前を向いて
わたしたちは知っているのです。苦難は忍耐を、忍耐は練達を、練達は希望を生むということを。 (ローマの信徒への手紙 5:3-4)
もう40~50年も前のことですが、私の恩師がよく「今の若い人たちは悩み方を知らないのよね。」、「どうせ悩むなら上手に悩みなさい。」と言っておられました。私もそのように言われる対象のひとりでした。
私たちが生きていく時に、自分の思い通りにならないことや好ましいとは思えない状況に置かれることは沢山あります。いや、生きていくということは様々な課題に次々と出会い、それにどのように向き合うかということなのでしょう。順風満帆の人生は、たまたま良い風向きを授かっただけのことで、振り返ってみれば自分の力を少しも出さずに過ごしてしまったことを悔やむことになることもあり得るのです。
子育てで大切なことは、安全安心の温室に子どもを置くことではなく、それぞれに置かれた環境の中で、一人ひとりがしっかり自分として生きていく力を育てるように支援することです。今、教育界で流行の言葉を用いれば、その力を「非認知的能力」と言います。
かつて、ある研修会の小グループで話し合っているとき、若い先生が「クラスに落ち着かない子どもがいて、担任の私は力不足でなかなかクラスがまとまらなくて・・・。私は悩んで胃腸炎を起こして2日間寝込んでお休みしてしまいました。同僚にも重ねて迷惑をかけてしまい、申し訳なく思っています。」と、ご自身の悩みを話してくれたことがありました。
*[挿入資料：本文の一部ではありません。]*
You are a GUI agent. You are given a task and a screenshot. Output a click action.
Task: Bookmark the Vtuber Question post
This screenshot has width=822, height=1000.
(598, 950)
私は、その若い先生に、少し冗談も交えて、次のように伝えました。
「胃腸炎を起こすほどに悩むのは、あなたが一所懸命に自分の仕事に取り組んでいるからこそのこと。もしあなたの2日間の欠勤を本当に迷惑だという同僚がいたら、『私は胃腸炎を起こすほど真剣に保育しているのよ。あなたも自分の保育についてそれほど悩んだことあるの?』って言ってやりなさい。あなたが自分に不足していると感じているその力を付けたいのなら、具体的に何をどう勉強すれば良いのかを調べて勉強し、実際の場面ではどのようなアドヴァイスを得たいのかをはっきりさせて上司や同僚に尋ねて、目の前の課題を一つずつ越えていくことをお勧めします。そうする中で、あなたは保育者として力をつけていくでしょう。抱え込んで悩むのではなく、前向きに建設的に悩みましょう。」
私は、このように生きることが、神さまが与えてくださった人生を自分として豊かに生きることにつながると考えます。その中で経験する試練や苦難は決して悪いことではありません。厳しい状況に置かれても、やがてその時を振り返ってみれば、「あの時のあの試練があったからこそ、今があります。」と感謝する時が必ず来ることを信じて歩んでいきましょう。
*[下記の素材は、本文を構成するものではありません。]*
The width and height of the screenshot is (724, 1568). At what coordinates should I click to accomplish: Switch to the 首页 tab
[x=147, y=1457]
私は、あの研修会でご自身の悩みを語ってくださった若い保育者とその場面を思い出して、あの人は建設的に悩みながら頑張っているだろうかとふと思うことがあります。
私たち教職員も保護者の方々も、子どもたちと共に、神さまから与えられた大切な自分の人生を建設的に前向きに歩んでいけますように。神さまの御守りと導きをお祈り致します。